Required task 1:
According to the passage on Arjun Appadurai, in what year was he elected a Fellow of the American Academy of Arts and Sciences?

Source passage:
>> Begin

Arjun Appadurai (born 1949) is an Indian-American anthropologist recognized as a major theorist in globalization studies. In his anthropological work, he discusses the importance of the modernity of nation states and globalization. He is the former University of Chicago professor of anthropology and South Asian Languages and Civilizations, Humanities Dean of the University of Chicago, director of the city center and globalization at Yale University, and the Education and Human Development Studies professor at NYU Steinhardt School of Culture.

Some of his most important works include Worship and Conflict under Colonial Rule (1981), Disjuncture and Difference in the Global Cultural Economy (1990), of which an expanded version is found in Modernity at Large (1996), and Fear of Small Numbers (2006). He was elected a Fellow of the American Academy of Arts and Sciences in 1997.

Early life
Appadurai was born in 1949, into a Tamil family in Mumbai (Bombay), India and educated in India. He graduated from St. Xavier's High School, Fort, Mumbai, and earned his Intermediate Arts degree from Elphinstone College, Mumbai, before moving to the United States. He then received his B.A. from Brandeis University in 1970.

>> End

Supplied records:
>> Begin

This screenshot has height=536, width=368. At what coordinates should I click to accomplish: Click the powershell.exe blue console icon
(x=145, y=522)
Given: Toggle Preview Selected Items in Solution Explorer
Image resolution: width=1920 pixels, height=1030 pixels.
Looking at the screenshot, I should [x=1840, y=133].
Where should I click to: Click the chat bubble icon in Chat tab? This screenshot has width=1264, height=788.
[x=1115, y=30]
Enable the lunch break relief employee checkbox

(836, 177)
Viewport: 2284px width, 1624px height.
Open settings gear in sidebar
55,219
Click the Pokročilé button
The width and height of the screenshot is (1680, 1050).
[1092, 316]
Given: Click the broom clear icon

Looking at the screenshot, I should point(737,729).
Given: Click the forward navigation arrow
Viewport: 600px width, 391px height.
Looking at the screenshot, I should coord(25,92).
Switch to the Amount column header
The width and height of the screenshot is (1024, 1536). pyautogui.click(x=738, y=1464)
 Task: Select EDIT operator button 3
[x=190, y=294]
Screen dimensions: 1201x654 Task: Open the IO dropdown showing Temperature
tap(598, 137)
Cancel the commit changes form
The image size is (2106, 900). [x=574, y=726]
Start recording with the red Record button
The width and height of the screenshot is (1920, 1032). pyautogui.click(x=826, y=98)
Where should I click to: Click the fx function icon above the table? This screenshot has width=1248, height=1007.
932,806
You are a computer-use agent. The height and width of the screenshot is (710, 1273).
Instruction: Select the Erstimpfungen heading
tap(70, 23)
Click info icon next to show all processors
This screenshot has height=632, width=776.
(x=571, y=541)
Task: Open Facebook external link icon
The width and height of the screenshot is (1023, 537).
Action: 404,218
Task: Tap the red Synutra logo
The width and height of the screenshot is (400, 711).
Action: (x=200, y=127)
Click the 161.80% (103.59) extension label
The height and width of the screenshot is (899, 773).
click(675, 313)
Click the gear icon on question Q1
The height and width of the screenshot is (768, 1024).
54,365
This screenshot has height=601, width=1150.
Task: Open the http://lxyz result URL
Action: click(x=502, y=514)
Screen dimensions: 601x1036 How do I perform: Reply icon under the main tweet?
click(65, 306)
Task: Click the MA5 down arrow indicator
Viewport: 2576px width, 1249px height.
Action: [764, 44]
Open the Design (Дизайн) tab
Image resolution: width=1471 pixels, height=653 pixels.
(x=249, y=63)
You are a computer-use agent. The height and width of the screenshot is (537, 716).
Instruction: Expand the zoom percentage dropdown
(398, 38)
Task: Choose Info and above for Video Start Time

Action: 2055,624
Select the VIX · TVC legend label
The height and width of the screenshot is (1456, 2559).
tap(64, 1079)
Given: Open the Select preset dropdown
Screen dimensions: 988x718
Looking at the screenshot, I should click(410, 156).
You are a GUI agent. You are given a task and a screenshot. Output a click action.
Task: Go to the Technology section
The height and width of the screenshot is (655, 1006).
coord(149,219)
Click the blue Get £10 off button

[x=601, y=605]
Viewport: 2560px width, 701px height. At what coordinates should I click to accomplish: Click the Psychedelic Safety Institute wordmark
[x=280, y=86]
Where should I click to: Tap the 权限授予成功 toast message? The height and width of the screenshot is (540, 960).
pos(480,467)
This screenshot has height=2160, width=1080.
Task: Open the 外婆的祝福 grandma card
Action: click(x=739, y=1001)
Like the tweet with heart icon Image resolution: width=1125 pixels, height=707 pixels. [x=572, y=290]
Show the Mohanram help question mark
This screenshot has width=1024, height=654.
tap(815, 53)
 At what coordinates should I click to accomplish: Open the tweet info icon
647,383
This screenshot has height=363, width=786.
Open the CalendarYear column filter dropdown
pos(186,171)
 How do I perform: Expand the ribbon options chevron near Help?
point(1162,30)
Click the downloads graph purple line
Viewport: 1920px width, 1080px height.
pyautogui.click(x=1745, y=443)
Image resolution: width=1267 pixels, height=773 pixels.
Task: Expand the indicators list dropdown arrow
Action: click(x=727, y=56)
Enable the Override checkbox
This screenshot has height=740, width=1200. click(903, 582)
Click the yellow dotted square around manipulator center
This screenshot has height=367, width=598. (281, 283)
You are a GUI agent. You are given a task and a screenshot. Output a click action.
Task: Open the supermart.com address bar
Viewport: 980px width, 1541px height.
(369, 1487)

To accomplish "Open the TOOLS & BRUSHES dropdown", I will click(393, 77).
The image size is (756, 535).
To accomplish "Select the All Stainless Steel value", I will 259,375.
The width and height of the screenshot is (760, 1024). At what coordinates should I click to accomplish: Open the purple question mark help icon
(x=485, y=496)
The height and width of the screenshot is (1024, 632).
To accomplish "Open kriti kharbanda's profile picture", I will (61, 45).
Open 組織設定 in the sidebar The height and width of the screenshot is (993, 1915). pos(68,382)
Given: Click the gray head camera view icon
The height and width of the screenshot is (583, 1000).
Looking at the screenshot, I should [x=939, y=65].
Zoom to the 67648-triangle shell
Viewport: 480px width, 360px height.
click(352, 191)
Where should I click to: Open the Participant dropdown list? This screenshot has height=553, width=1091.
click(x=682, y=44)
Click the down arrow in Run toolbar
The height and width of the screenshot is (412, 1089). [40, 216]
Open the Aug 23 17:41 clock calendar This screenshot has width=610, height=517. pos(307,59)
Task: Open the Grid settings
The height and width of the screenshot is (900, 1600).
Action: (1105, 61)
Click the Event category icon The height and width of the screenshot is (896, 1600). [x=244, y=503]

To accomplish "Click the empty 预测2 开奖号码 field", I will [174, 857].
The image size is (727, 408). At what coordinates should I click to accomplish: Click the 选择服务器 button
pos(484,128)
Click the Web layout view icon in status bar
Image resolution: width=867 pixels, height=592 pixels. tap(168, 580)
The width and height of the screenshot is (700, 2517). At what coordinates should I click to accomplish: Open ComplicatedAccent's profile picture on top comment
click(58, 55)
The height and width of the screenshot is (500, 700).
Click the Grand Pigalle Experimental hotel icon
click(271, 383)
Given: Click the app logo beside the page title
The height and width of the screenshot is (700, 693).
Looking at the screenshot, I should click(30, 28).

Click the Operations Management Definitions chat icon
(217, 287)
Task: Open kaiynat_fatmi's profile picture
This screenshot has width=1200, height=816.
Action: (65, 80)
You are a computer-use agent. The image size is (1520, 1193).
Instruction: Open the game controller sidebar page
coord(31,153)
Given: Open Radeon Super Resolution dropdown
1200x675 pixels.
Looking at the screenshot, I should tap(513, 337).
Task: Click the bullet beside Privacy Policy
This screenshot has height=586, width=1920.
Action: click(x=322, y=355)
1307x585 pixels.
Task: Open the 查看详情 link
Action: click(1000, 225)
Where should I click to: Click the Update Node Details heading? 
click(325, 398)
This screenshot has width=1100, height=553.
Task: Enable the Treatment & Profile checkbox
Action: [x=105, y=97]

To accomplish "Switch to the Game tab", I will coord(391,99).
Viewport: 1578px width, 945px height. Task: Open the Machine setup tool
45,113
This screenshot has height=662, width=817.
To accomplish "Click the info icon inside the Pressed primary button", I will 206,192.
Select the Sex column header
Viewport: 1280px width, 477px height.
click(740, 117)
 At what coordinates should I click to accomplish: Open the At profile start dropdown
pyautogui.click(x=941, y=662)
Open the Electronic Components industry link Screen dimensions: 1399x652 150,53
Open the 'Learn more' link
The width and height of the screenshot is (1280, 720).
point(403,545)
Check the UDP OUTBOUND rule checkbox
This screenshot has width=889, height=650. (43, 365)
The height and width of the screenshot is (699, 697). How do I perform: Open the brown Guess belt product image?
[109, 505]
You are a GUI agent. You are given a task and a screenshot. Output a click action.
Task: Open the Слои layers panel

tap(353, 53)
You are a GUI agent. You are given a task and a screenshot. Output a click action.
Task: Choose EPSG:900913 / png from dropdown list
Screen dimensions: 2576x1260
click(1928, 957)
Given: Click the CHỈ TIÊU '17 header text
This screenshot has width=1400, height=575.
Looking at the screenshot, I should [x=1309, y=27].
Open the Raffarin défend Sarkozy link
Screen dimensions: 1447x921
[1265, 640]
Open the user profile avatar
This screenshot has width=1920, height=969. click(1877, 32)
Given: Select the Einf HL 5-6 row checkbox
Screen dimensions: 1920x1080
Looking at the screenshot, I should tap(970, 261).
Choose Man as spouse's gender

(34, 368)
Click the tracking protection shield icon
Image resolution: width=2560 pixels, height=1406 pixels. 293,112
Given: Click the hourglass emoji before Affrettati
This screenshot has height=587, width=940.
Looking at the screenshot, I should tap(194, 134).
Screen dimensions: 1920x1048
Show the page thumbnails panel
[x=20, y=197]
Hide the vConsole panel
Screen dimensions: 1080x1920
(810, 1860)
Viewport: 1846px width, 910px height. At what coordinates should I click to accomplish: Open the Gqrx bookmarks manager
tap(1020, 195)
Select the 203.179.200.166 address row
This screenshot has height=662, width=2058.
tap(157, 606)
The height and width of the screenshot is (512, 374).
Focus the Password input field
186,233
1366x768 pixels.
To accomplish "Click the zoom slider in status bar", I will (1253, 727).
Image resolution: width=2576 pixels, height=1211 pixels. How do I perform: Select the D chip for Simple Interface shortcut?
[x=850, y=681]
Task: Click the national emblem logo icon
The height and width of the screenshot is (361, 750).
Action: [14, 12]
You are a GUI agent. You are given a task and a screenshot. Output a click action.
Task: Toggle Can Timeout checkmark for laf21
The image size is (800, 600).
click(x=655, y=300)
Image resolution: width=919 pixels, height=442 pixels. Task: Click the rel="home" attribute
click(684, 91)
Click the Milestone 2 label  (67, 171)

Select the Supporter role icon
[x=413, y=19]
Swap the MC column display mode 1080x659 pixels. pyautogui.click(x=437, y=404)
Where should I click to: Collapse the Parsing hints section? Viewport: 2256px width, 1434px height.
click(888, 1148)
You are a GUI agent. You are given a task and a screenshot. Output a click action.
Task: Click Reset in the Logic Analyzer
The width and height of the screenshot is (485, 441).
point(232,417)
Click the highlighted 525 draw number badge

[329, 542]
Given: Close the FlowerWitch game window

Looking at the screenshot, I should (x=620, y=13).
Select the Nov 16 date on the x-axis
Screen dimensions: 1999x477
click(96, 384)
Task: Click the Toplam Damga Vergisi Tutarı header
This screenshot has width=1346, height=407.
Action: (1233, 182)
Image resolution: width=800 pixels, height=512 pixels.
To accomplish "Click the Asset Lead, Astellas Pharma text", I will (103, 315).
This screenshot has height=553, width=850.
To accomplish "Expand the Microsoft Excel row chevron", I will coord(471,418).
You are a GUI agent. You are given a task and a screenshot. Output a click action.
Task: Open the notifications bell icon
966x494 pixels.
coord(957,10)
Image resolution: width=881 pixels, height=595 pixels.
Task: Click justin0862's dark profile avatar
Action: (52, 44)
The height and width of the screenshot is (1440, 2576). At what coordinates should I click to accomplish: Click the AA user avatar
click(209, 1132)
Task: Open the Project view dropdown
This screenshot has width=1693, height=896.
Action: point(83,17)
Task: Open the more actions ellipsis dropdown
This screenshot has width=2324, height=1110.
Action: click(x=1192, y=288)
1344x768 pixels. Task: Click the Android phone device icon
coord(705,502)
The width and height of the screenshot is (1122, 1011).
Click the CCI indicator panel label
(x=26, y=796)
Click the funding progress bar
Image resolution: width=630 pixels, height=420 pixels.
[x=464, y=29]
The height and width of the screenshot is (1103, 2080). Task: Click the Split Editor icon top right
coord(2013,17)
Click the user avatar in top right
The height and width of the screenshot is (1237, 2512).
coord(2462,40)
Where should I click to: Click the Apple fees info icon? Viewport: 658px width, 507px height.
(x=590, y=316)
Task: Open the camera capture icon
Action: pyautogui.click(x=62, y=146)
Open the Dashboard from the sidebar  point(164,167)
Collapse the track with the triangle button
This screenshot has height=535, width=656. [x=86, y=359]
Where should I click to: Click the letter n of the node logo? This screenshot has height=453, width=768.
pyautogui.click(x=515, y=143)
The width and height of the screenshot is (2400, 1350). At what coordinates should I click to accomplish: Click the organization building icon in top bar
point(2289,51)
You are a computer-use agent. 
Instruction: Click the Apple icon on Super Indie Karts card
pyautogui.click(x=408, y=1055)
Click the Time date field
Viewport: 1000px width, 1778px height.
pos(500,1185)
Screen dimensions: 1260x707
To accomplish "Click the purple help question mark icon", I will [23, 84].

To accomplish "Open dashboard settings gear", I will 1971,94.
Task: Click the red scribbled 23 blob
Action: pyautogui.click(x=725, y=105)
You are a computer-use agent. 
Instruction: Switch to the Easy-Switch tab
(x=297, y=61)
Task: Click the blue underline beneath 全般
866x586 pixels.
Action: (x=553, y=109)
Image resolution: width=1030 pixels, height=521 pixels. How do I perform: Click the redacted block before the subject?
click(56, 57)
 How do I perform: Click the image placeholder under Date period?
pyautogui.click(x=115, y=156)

>> End

Required task 2:
Arrange the entries as a numbered list, from the first line of the entries down to the line containing "Looking at the screenshot, I should [x=1840, y=133].", including both, and leave out blank lines.

Solution 1:
1997

Solution 2:
1. This screenshot has height=536, width=368. At what coordinates should I click to accomplish: Click the powershell.exe blue console icon
2. (x=145, y=522)
3. Given: Toggle Preview Selected Items in Solution Explorer
4. Image resolution: width=1920 pixels, height=1030 pixels.
5. Looking at the screenshot, I should [x=1840, y=133].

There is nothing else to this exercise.